Second, the algorithms used will be state-of-the-art, or at least reasonably so. For example, while we could solve linear regression with gradient descent, it would be a bit of a cop-out. Instead, we’ll implement what modern statistical software actually does under the hood. One particular consequence of this rule is that I will be implementing vectorized versions of the algorithms whenever possible: while iterating over every example in the training set is often easier to understand, it’s also pretty far removed from the realities of modern implementations which rely heavily on vectorization or even GPU acceleration for performance.

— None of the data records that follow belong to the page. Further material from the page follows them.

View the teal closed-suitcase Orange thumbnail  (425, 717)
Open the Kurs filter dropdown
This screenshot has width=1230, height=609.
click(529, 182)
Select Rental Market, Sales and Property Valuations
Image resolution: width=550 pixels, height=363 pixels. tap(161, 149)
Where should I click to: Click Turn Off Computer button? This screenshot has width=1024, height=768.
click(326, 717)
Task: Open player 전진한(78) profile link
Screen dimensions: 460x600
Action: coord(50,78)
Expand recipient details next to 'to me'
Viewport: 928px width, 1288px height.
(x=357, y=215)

Third, I will implement and test all algorithms on some data set. As the Agile crowd would say, working software is the primary measure of progress. For convenience, I will use Python 3 and allow myself
numpy arrays… but not
numpy.linalg or other high-level libraries like
scipy.optimize; matrix multiplication is about the most complex operation we’ll let the libraries do for us. I considered not using
numpy at all, but it allows us to express algorithms in vectorized notation and frankly the algorithms are both clearer and more realistic with it. This restriction only applies to the implementation of the algorithm itself and excludes tests - I will routinely use higher-level libraries (like
sklearn.datasets) when testing the algorithm.
Fourth and finally, I’ll be publishing write-ups as I go. I’ve found in practice this can be more time consuming than the original exercise. However attempting to explain each algorithm in simple terms to a broad audience should help me to understand them a little better as well.
While I want to touch on every aspect of machine learning, there’s little point in implementing minor variations of basically the same algorithms over and over. Instead, let’s pick one or two representative algorithms from each category and leave it at that. We want to make sure that we get reasonable coverage over the types of ML problems (supervised/unsupervised, regression/classification, etc.), as well as good coverage over the most important algorithms that crop up repeatedly in ML.
Here’s a tentative list of algorithms I would like to tackle:
|Regression||Linear Regression||QR Decomposition|
|Classification||Logistic Regression||Gradient Descent|
|Classification||Decision Tree||Recursive Partition|
|Clustering||Gaussian Mixture Model||EM Algorithm|
|Clustering||Hierarchical Clustering||Agglomerative Clustering|
|Dimension Reduction||Principal Component Analysis||QR Algorithm|
|Recommendation||Low-Rank Matrix Approximation||Alternating Projections|
|Regression||General Additive Models||Backfitting|
|Classification||Support Vector Machines||SMO Algorithm|
Other candidates I considered but ultimately decided were out-of-scope:
- Factor Analysis - We already have PCA for dimensional reduction and GMM as an example of using the EM algorithm to solve for latent random variables.
- K-Means - We’ll do GMM instead.
- K-Nearest Neighbors - A naive algorithm is trivial while a serious algorithm would mostly be implementing a spatial index (such as R-Trees) which takes us pretty far afield from learning algorithms.
- Ensemble models - e.g. Random Forest or Boosted Trees. Not a good fit for the “from scratch” approach and can best be understood as “composing” two or more other mature models.
- CNN, RNN, etc. - We’ll do the vanilla deep neural network from scratch but more advanced topologies are best explored with a framework with automated differentiation.
- Learning-to-Rank - e.g. Bradley-Terry-Luce, etc. These can generally be reduced to logistic regression or viewed as latent variable models and solved with the EM algorithm.
- Felligi-Sunter Record Linkage - another take on the EM algorithm.